__Problem statement__
Please return every line from the entries that has the string "agent" in it.

__Screenshot grounding data__
_ _ _
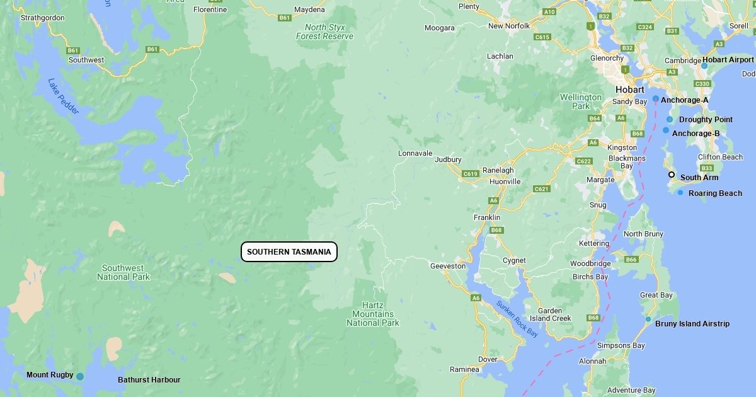
Task: Click the Droughty Point blue marker
Action: pyautogui.click(x=670, y=119)
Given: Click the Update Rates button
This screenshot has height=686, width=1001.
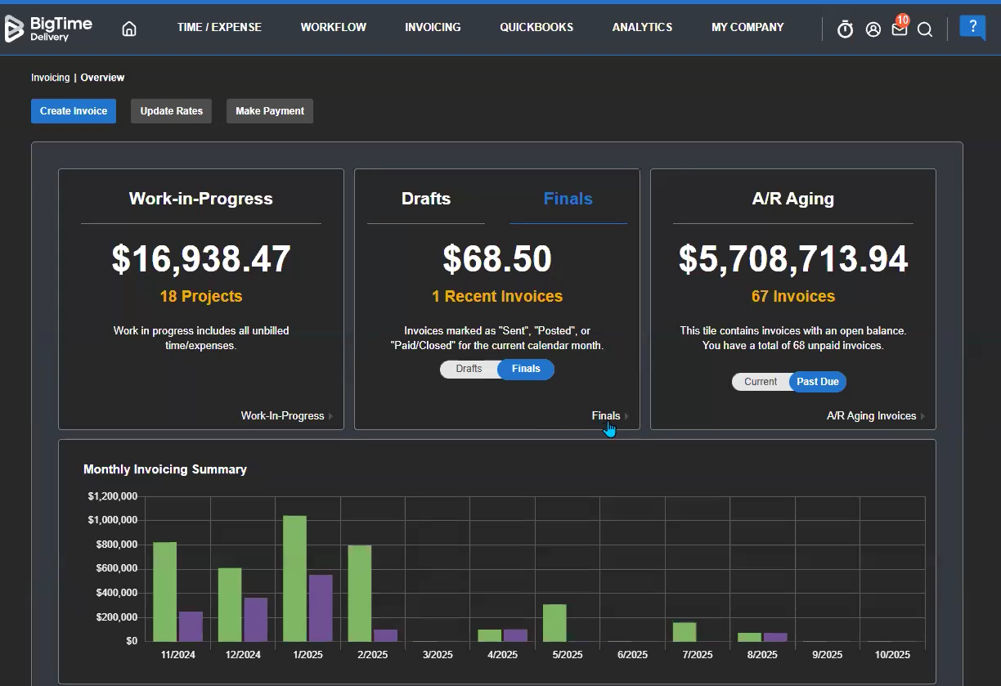Looking at the screenshot, I should pyautogui.click(x=171, y=111).
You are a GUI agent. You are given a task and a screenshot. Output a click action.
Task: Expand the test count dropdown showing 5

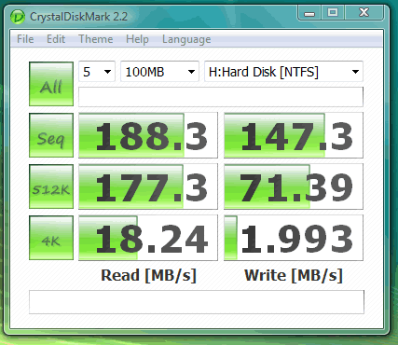(97, 72)
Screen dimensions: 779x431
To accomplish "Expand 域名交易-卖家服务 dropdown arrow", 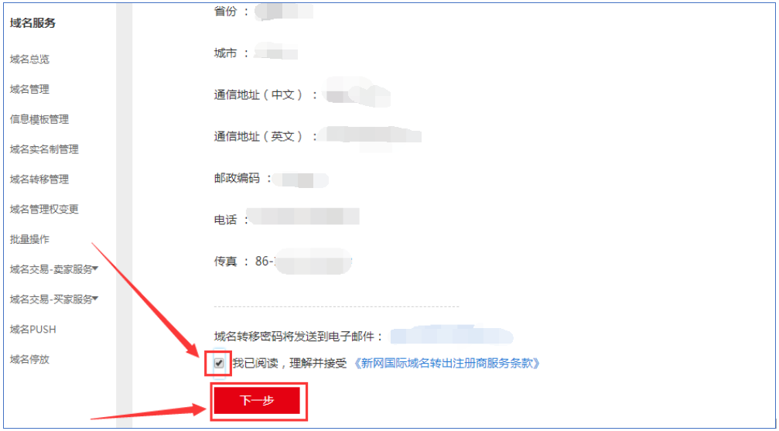I will tap(95, 269).
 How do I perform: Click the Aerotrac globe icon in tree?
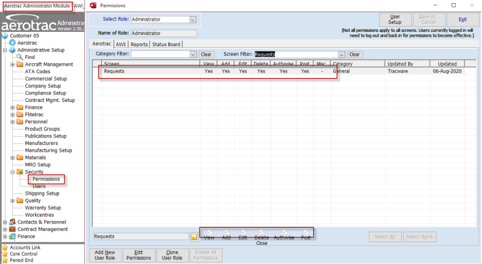[x=12, y=43]
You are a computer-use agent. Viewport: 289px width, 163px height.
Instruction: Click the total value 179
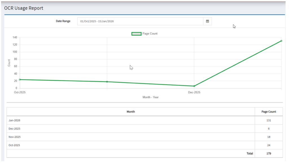pyautogui.click(x=269, y=154)
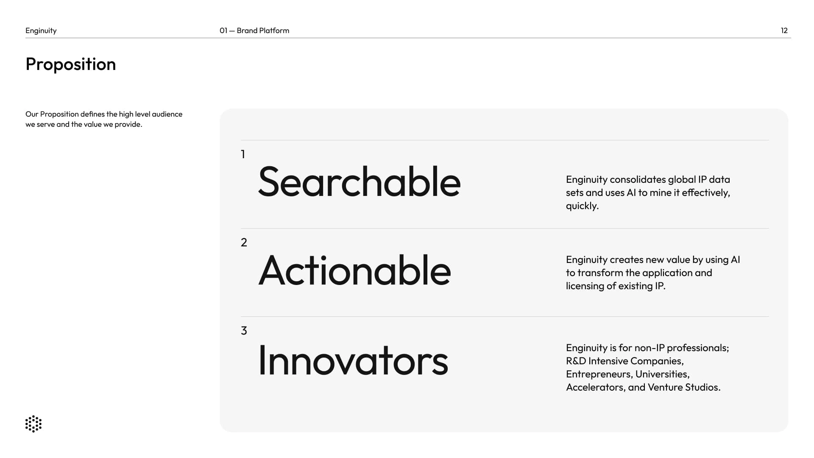Click the number 3 list marker
Screen dimensions: 814x458
pyautogui.click(x=244, y=330)
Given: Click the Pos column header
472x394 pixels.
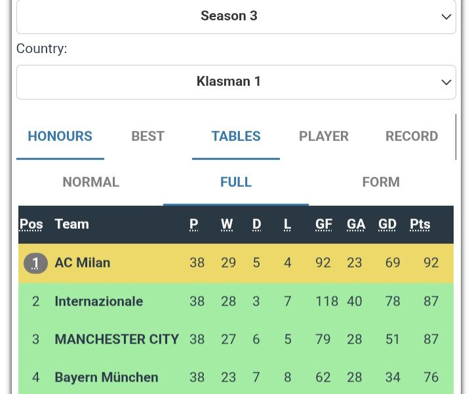Looking at the screenshot, I should point(31,224).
_ _ _
__Exercise response__
You are a GUI agent. You are given a task and a screenshot. Output a click action.
You are a computer-use agent. Viewport: 289px width, 163px height.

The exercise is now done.